TAIPEI--Economics Minister Shih Yen-hsiang said yesterday that there should be no problem in achieving economic growth of 4.3 percent next year despite the impact of the European debt crisis on Taiwan's economy.

Speaking at a year-end news conference, Shih also said that the ministry has"no right to be pessimistic, but only the responsibility to make further efforts" amid the stark global economic situation.

The ministry will strive to create more export opportunities, promote investment and boost domestic consumption, Shih said.

Faced with the current global economic slowdown, the chances of economic uncertainty have risen, Shih said.

Despite the European debt crisis, the lower economic growth than original forecast in the United States, and the tightening of China's monetary policy, he said, however, emerging markets have maintained their momentum of growth and the ministry will step up efforts in tapping into these markets next year.

Shih went on to divide Taiwan's export markets into three groups: Europe, the United States and Japan; China; and newly emerging markets.

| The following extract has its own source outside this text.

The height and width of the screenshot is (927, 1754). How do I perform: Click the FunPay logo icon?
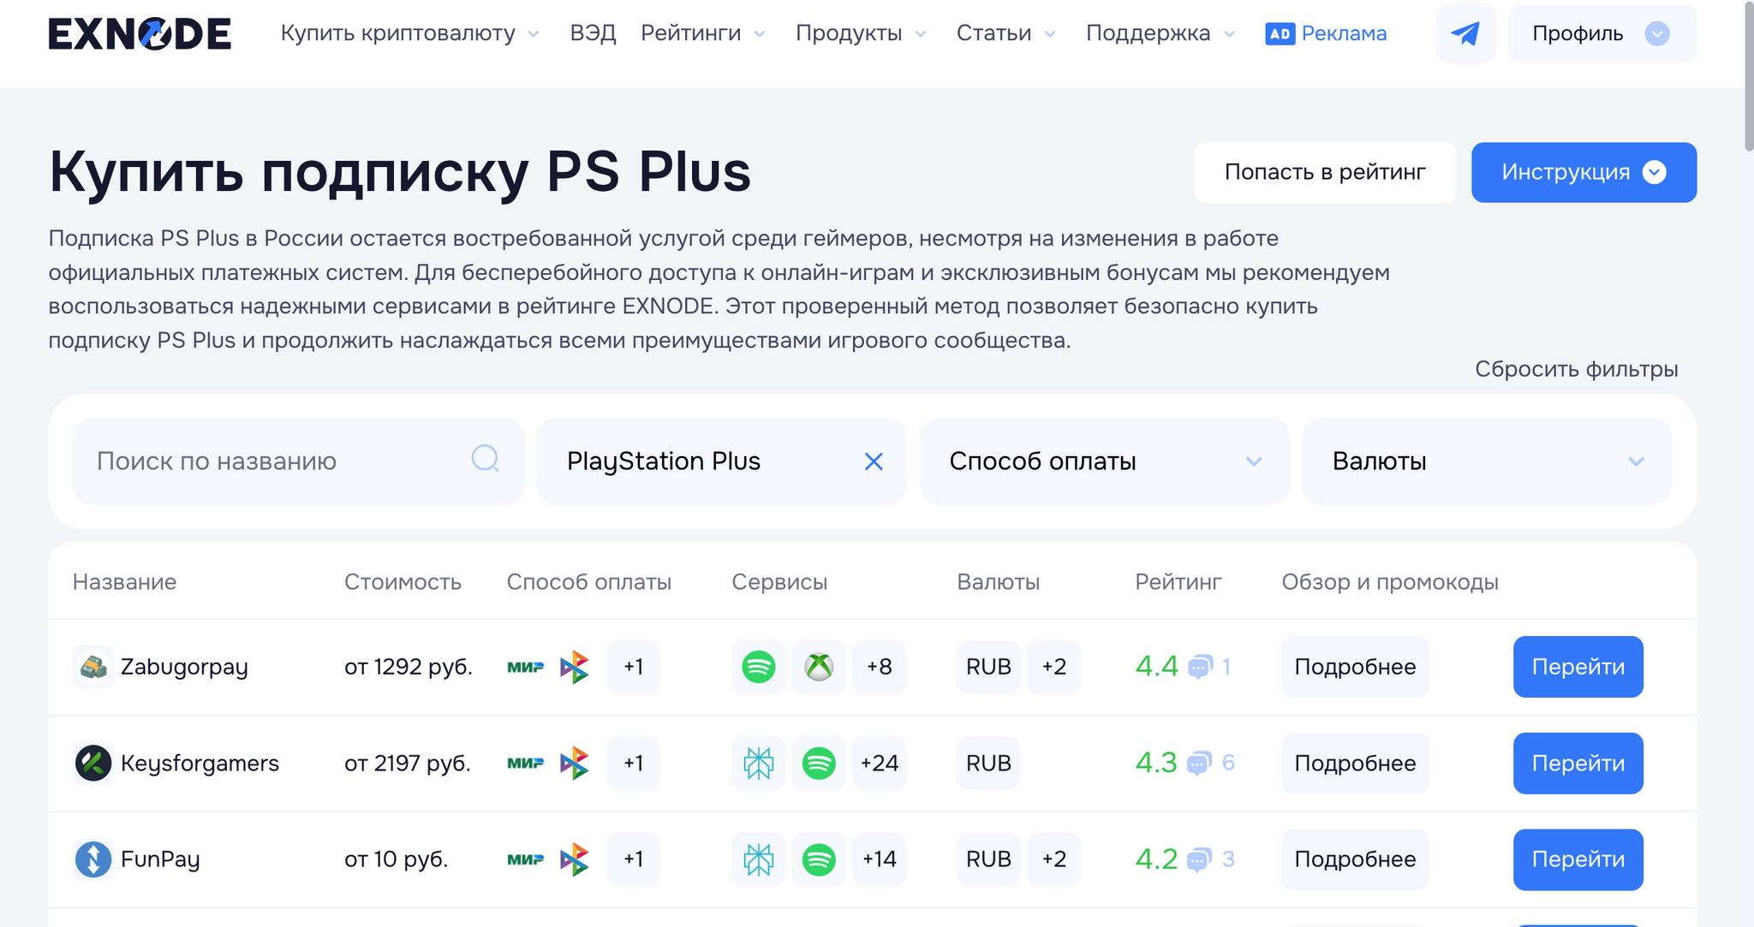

Shih said Japan's economy should be better next year than it was this year given the continuing reconstruction work in the wake of the March 11 earthquake.

While Europe has yet to turn the corner, the United States will start to focus on exports and manufacturing industries, and its economy should be substantially improved next year, he pointed out, adding that the domestic market in China should expand further next year too.

He noted that the Cabinet-level Directorate General of Budget, Accounting and Statistics (DGBAS) had put the export growth for next year at 5.93 percent, but added that the ministry will strive to achieve an even better growth between 8 and 10 percent in 2012.

The goal for attracting private investment is set at NT$1.1 trillion, the same as this year on the back of a better investment environment, resource integration and foreign investment solicitation, Shih said.